[EXERCISE DATA — start]
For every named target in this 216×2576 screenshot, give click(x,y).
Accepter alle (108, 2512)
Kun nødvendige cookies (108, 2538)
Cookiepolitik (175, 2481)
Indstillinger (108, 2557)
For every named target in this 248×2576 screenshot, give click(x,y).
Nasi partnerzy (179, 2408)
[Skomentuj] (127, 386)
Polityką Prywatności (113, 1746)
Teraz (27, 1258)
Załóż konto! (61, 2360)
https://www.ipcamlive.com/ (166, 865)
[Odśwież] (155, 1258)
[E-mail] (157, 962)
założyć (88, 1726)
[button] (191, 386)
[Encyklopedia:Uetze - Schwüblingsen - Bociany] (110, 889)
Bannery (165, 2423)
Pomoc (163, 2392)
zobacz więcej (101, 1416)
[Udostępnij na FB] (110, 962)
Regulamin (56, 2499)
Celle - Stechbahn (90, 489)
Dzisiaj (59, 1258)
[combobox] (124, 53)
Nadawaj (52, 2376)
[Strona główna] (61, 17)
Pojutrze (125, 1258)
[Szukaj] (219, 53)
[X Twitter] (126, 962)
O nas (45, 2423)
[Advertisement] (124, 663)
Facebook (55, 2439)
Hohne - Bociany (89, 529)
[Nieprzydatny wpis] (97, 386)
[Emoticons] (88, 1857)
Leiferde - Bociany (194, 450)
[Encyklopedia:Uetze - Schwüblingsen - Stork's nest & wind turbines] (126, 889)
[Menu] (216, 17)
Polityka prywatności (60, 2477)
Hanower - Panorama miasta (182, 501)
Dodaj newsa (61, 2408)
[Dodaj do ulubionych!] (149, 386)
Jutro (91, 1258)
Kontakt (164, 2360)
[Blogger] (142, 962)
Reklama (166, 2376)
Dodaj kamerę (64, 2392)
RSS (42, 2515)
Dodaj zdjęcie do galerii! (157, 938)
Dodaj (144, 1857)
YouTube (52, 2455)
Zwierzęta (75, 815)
[EXERCISE DATA — finish]
[EXERCISE DATA — start]
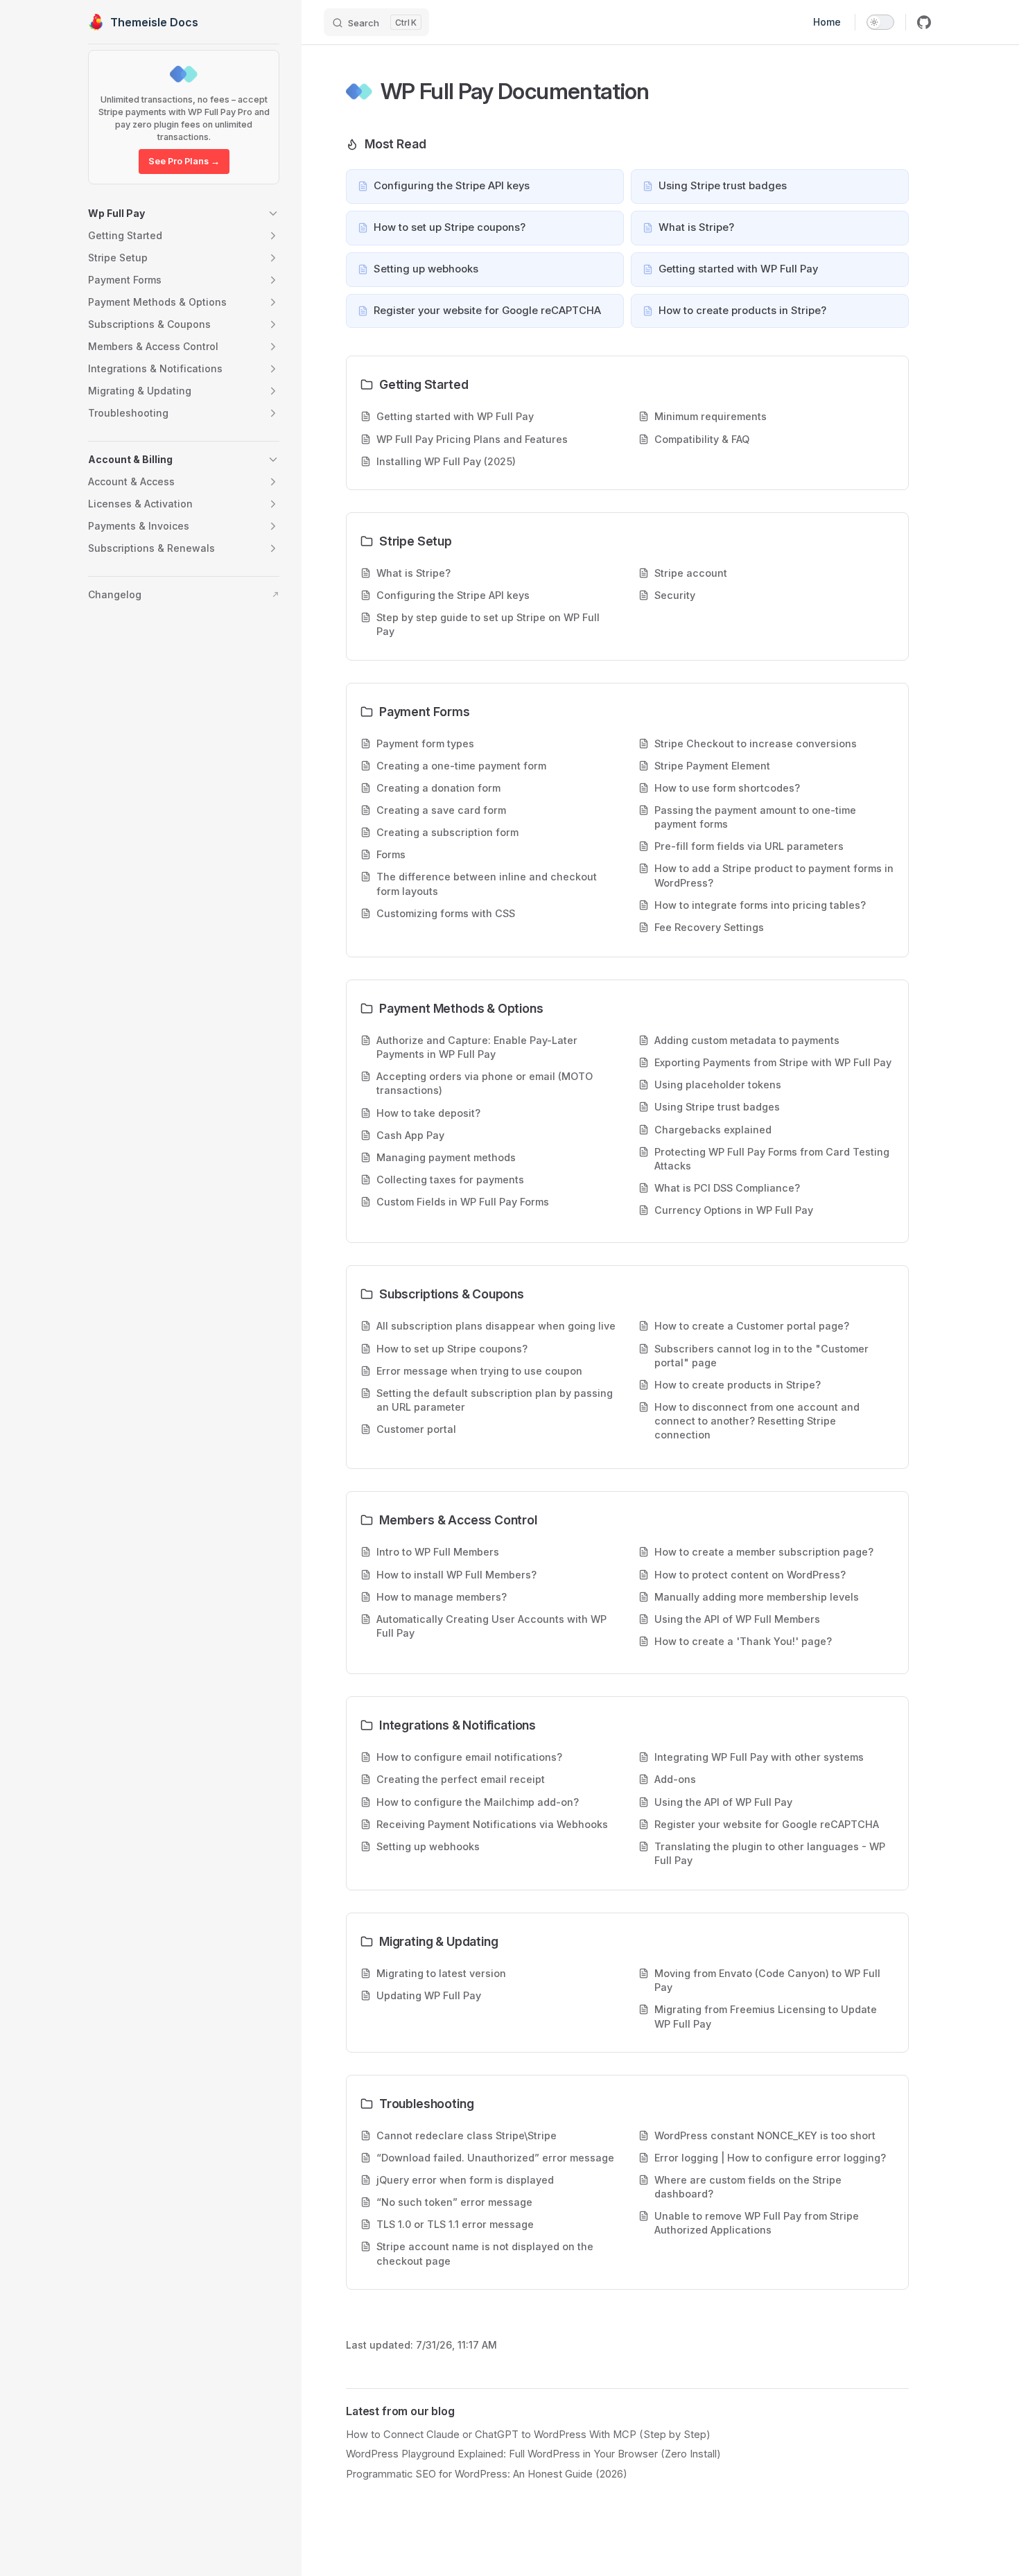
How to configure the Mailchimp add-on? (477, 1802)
[EXERCISE DATA — finish]
- _EXERCISE_: A word-for-word copy of the lines above from the one with "zobacz więcej (101, 1416)" through the one with "Zwierzęta (75, 815)", inclusive, is the only output wanted.

- _EXERCISE RESULT_:
zobacz więcej (101, 1416)
[Udostępnij na FB] (110, 962)
Regulamin (56, 2499)
Celle - Stechbahn (90, 489)
Dzisiaj (59, 1258)
[combobox] (124, 53)
Nadawaj (52, 2376)
[Strona główna] (61, 17)
Pojutrze (125, 1258)
[Szukaj] (219, 53)
[X Twitter] (126, 962)
O nas (45, 2423)
[Advertisement] (124, 663)
Facebook (55, 2439)
Hohne - Bociany (89, 529)
[Nieprzydatny wpis] (97, 386)
[Emoticons] (88, 1857)
Leiferde - Bociany (194, 450)
[Encyklopedia:Uetze - Schwüblingsen - Stork's nest & wind turbines] (126, 889)
[Menu] (216, 17)
Polityka prywatności (60, 2477)
Hanower - Panorama miasta (182, 501)
Dodaj newsa (61, 2408)
[Dodaj do ulubionych!] (149, 386)
Jutro (91, 1258)
Kontakt (164, 2360)
[Blogger] (142, 962)
Reklama (166, 2376)
Dodaj kamerę (64, 2392)
RSS (42, 2515)
Dodaj zdjęcie do galerii! (157, 938)
Dodaj (144, 1857)
YouTube (52, 2455)
Zwierzęta (75, 815)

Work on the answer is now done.